Sage (Salvia officinalis)
BREWING DETAILS

  • Parts used: The whole plant, fresh or dried.
  • Aroma & taste: Beer made with sage is pleasant-tasting and mildly bitter.
    Sage is known for its antibacterial, antimicrobial and antiseptic properties, hence
    it greatly helps the beer's keep.
  • Brewing method: Sage ale was one of the primary ales brewed
    throughout the Middle Ages and was considered highly medicinal and
    wholesome. The volatile oils in sage are not very water soluble and need
    alcohol to properly be extracted into the brew. In the same manner as "dry hopping",
    sage ales benefit from adding some sage in the fermenting vessel as to allow the
    alcohol produced by the yeasts to extract the more active constituents of the herb
    into the ale.

BOTANICAL DESCRIPTION

Common sage is a small evergreen subshrub, with woody stems, grayish leaves, and blue to purplish flowers native to southern Europe and the Mediterranean region.
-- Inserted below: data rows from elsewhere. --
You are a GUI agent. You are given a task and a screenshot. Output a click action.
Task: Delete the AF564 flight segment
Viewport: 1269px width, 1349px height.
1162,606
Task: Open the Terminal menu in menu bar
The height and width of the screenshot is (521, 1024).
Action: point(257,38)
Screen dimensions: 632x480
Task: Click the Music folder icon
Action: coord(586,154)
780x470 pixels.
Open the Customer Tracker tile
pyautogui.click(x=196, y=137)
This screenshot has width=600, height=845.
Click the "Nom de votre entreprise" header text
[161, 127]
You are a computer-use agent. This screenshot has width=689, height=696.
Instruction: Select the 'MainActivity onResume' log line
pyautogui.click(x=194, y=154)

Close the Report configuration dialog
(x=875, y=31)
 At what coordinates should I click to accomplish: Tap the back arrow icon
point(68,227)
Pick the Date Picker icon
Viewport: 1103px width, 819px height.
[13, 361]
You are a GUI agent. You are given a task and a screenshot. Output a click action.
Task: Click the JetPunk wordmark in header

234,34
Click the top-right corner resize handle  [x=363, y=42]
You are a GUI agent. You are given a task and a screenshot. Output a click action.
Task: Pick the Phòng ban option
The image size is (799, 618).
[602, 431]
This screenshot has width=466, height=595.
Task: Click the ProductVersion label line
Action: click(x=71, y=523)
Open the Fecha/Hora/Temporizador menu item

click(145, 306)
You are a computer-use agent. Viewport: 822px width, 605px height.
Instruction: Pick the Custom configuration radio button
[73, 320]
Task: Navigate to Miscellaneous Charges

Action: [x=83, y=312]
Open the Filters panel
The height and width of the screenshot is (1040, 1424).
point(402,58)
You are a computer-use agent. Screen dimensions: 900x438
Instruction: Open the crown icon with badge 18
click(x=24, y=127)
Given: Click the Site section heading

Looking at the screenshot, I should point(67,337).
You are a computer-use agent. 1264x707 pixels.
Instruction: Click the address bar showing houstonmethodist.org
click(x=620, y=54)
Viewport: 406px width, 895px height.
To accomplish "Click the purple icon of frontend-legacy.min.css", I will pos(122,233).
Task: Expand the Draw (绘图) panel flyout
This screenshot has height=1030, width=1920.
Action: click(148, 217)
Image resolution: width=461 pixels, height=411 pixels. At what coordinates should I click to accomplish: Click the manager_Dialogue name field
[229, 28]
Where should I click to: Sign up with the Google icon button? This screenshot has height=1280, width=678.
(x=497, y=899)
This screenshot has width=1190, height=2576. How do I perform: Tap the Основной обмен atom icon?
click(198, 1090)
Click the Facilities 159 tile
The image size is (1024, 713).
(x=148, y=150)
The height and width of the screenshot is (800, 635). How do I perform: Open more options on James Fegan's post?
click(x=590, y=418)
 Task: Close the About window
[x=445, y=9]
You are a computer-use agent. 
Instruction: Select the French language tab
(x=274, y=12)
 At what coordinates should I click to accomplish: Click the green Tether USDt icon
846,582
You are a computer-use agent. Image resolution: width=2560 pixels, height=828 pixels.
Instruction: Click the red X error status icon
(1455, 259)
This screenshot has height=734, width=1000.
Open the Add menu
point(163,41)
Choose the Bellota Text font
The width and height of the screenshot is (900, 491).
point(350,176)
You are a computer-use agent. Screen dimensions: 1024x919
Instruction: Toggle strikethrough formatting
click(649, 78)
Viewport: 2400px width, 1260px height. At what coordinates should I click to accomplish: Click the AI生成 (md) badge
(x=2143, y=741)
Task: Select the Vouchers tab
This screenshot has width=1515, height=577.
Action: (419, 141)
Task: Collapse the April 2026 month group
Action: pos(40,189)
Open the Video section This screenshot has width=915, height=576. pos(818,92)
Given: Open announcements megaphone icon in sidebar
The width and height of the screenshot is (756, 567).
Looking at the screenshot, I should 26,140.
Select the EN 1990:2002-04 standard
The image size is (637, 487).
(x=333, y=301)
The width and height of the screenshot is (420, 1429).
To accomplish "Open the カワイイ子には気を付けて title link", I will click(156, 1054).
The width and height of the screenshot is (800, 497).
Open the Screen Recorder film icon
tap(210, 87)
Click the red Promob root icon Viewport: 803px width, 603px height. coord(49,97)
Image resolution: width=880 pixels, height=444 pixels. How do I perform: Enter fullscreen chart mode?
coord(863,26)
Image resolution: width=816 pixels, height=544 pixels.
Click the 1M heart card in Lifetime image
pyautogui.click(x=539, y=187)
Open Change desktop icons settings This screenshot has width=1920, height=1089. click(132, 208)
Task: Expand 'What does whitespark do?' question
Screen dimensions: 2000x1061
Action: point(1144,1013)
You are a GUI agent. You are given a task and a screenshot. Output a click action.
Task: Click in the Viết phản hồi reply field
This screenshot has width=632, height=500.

Sage generally grows about a foot or more high, with wiry stems. The leaves are set in pairs on the stem and are 1 1/2 to 2 inches long, stalked, oblong, rounded at the ends, finely wrinkled by a strongly-marked network of veins on both sides, greyish-green in colour, softly hairy and beneath glandular. The flowers are in whorls, purplish and the corollas lipped. They blossom in August. All parts of the plant have a strong, scented odour and a warm, bitter, somewhat astringent taste, due to the volatile oil contained in the tissues.

Among the Ancients and throughout the Middle Ages, there was an intersting saying about sage:

Cur moriatur homo cui Salvia crescit in horto?